The result, both the issues are decided in favour of the appellants. And thus the appeal
succeeds and they get the money claimed.
CONCLUSION:
It is clear from the facts that there was proper Breach of Contract by the Contractor or
Respondent no. 2, there were so many reminders from the appellant before filing the case but
then they did not replay to any of the reminders. Respondent no. 2 did not co-operate with the
appellant after so many requests as well. Then coming to the bank guarantee, the bank needs
to perform his guarantee if the respondent no. 2 fails to perform his duty then it’s the duty of
the bank (respondent no. 1) to perform his guarantee.

There were 2 suits filed that is one short cause suit and other spl. Civil suit, here the 1st suit
cannot bar the 2nd suit on the basis of res- judicata and this was even given as judgement in
the case Inacio Martins v. Narayan Hari Naik [(1993) 3 SCC 123]. Moreover both the
suits were filed on different contentions so the 1st one cannot be a bar on the 2nd issue.

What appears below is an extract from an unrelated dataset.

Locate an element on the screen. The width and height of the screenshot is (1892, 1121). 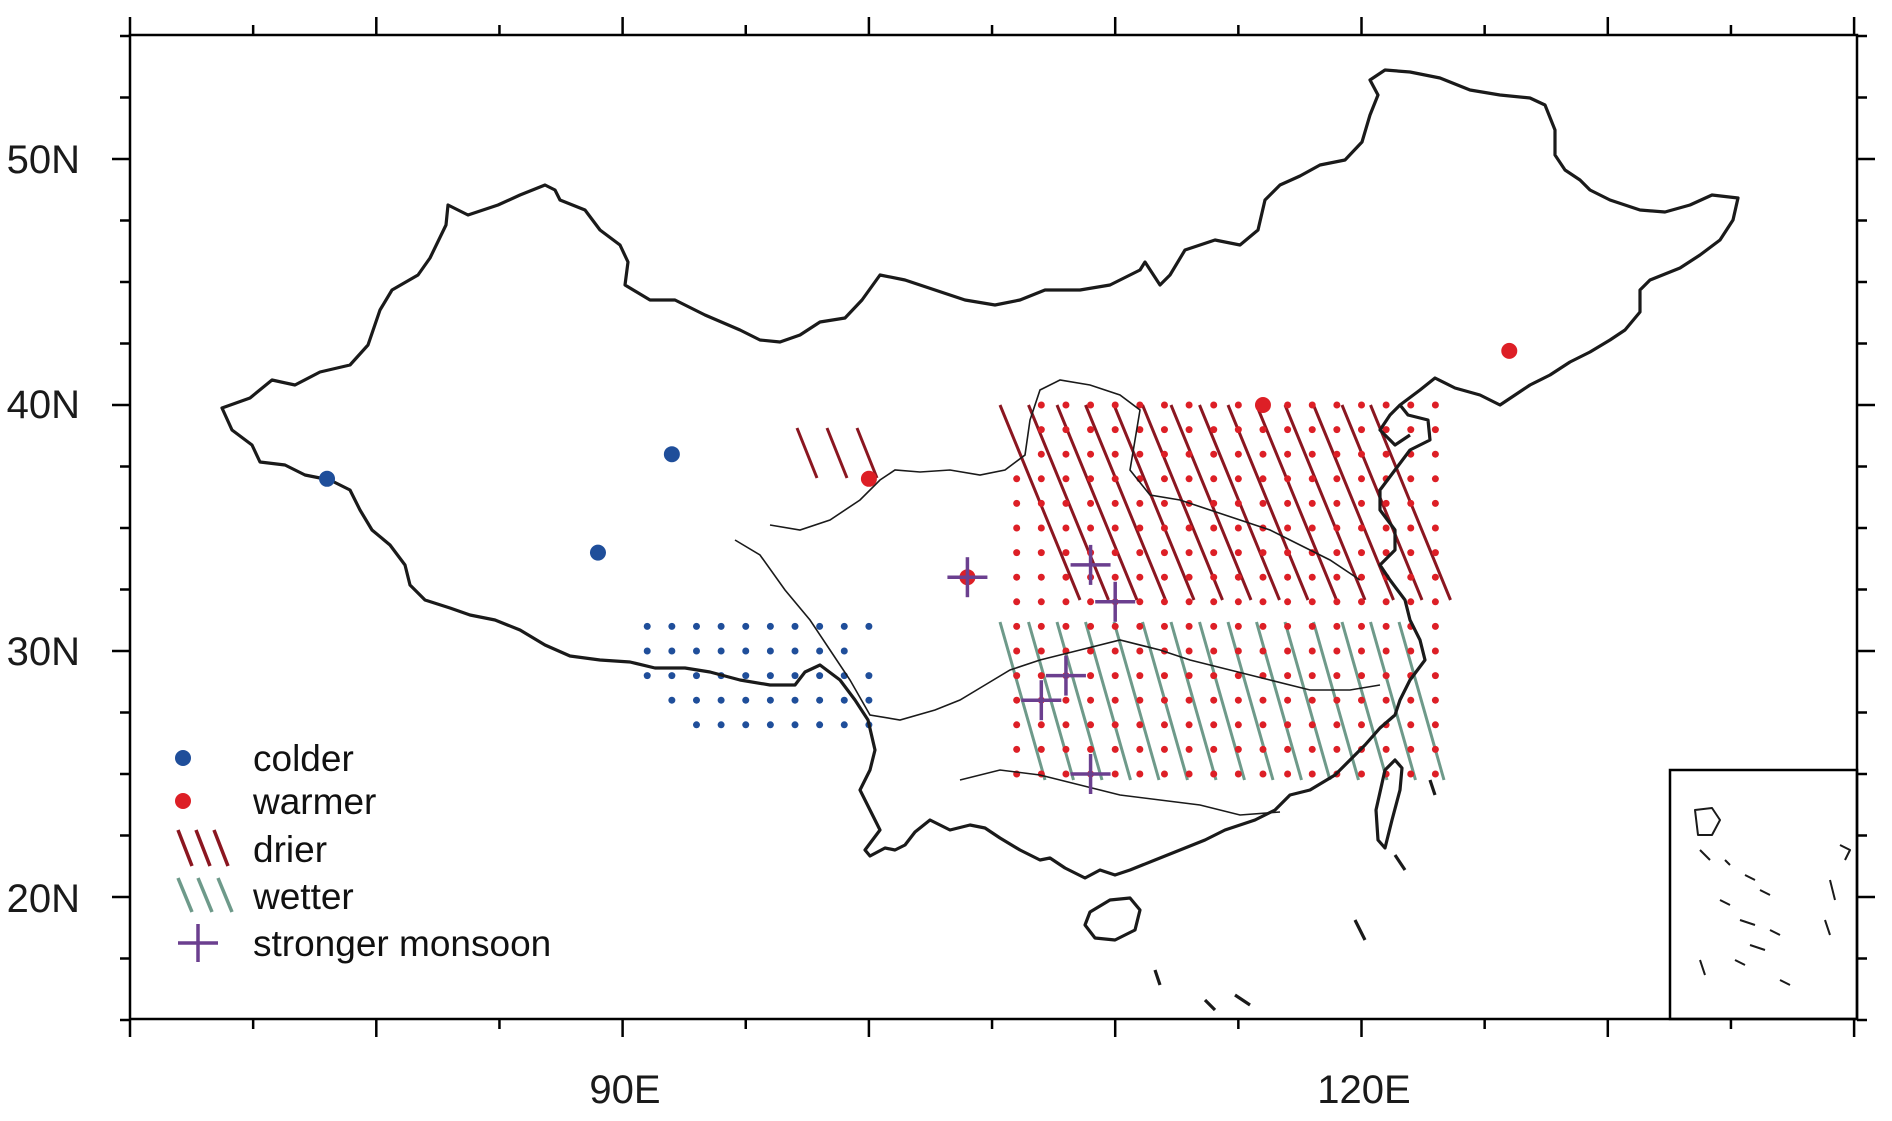
hatch-layer is located at coordinates (1048, 591).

Another most important contention made by the appellant that the 1st suit was dismissed on
the basis on technical error or non-joinder issue. Thus according to res-judicata it cannot be
an issue to bar the 2nd suit. According to res-judicata it is supposed to be any case which is
heard and adjudicated cannot be brought in front of a competent court the 2nd time. It has not
mentioned if the suit is being dismissed on technical issues.